# Document section
------------------------------

2. Overview of Urban Mobility Applications
In this section, we provide first our concept of the urban mobility ecosystem to then summarize
some of the key applications in urban mobility. Based on these concepts, we present the criteria
that we use to select public databases for urban mobility as well as the criteria to analyze and
compare these databases.

2.1. The Urban Mobility Ecosystem and Its Applications
This subsection provides an overview of urban mobility applications. First, we present our
concept of the urban mobility ecosystem, see Figure 1, and its five main elements:

    • Passenger
    • Infrastructure
    • Means of transport
    • Transport operators
    • Traffic and land-use regulators

   The passenger is the user of the transport network and transport hubs and thus the central
element of the urban mobility ecosystem. Smartphones, which are associated to passengers,
play a key role in the urban mobility ecosystem. Smartphones are already ubiquitous in
developed countries and are spreading fast in developing countries. Thanks to smartphones,
digital technologies for urban mobility are developed with a passenger-centric approach. The
passenger makes use of the infrastructure, which is the built environment that supports the
operation of the means of transport. The infrastructure compiles transport hubs and stops as
well as tracks, catenaries, lamp posts, roads, sidewalks, bicycle lanes and the like.

------------------------------

# Data provided
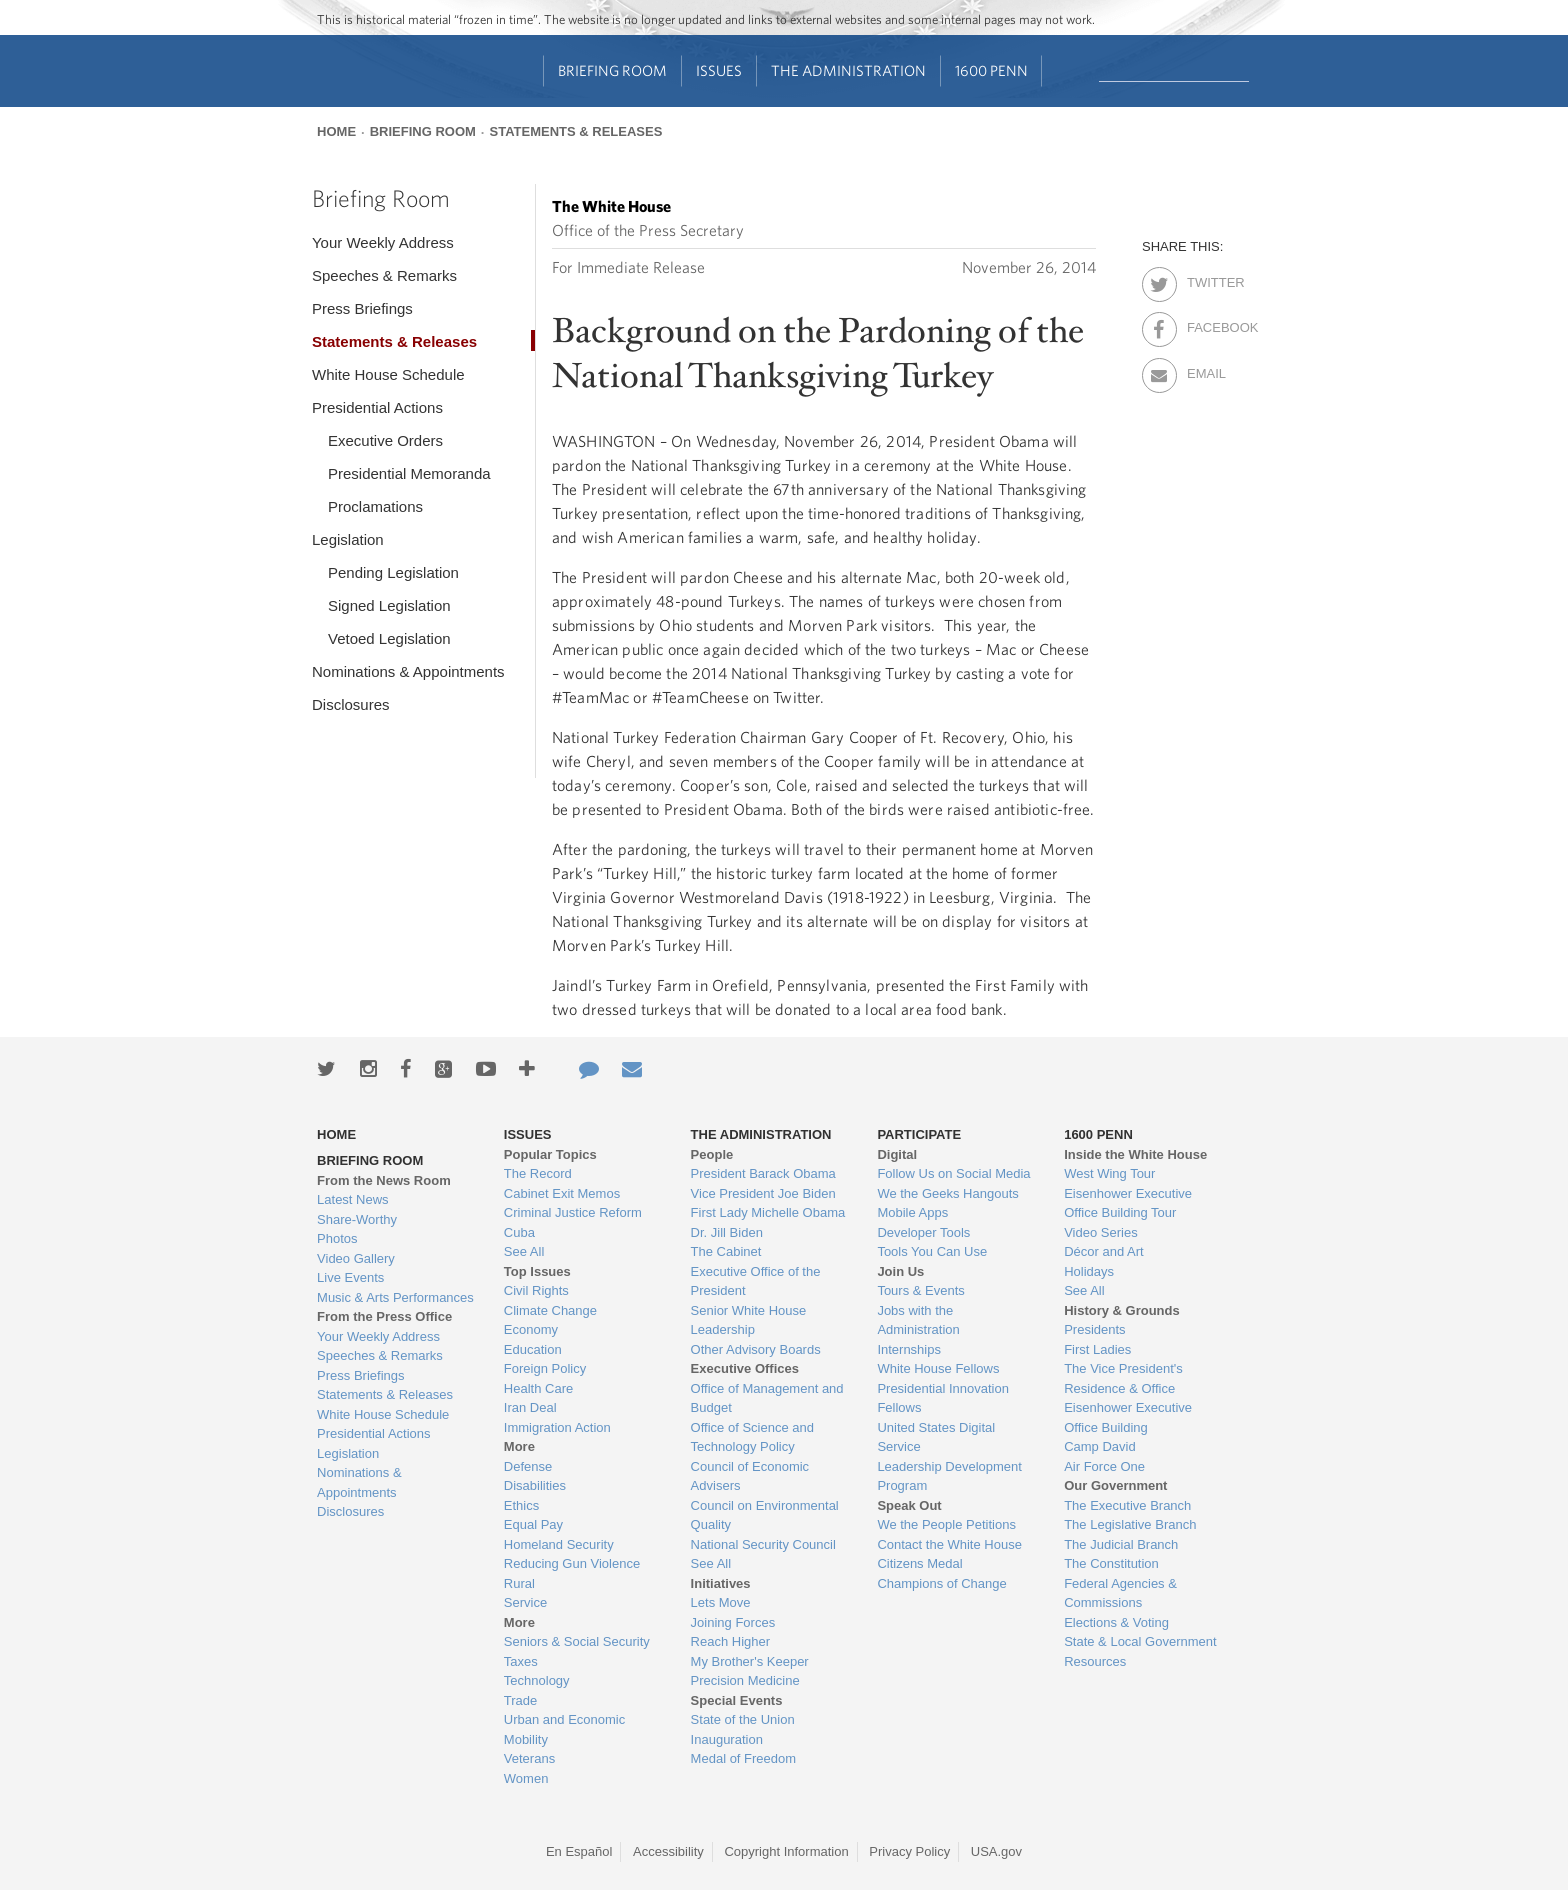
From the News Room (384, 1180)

------------------------------

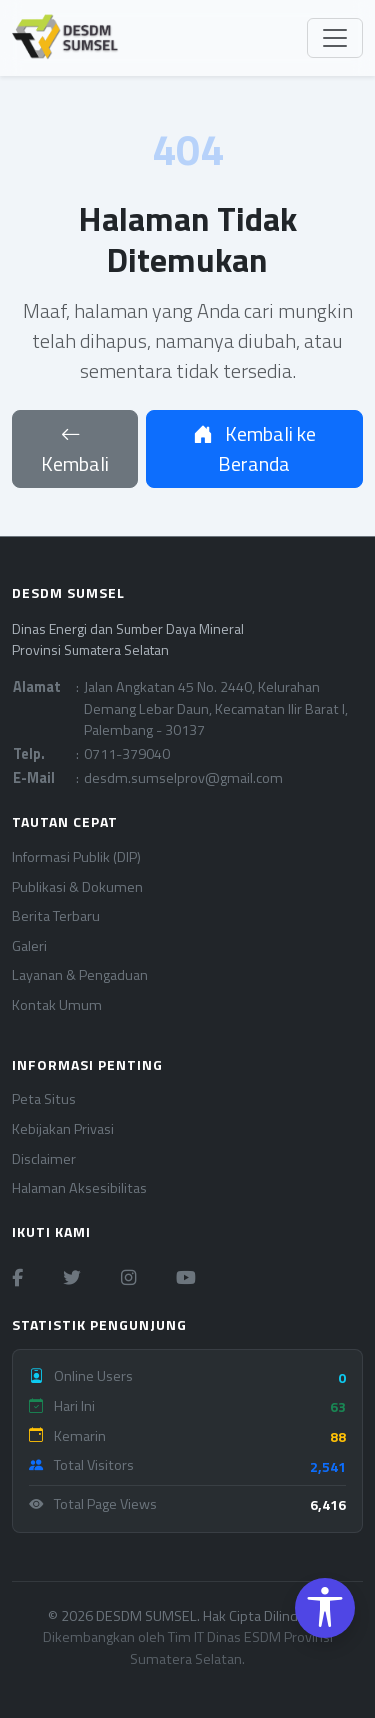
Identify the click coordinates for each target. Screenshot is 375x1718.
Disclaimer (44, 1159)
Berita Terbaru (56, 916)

------------------------------

# Do this
Answer these questions from the urban mobility overview:
1. How many main elements make up the urban mobility ecosystem?
2. Which element is called the central element of the ecosystem?
3. Besides transport hubs and stops, what does the infrastructure compile?

# Solved exercise
1. Five.
2. The passenger.
3. Tracks, catenaries, lamp posts, roads, sidewalks, bicycle lanes and the like.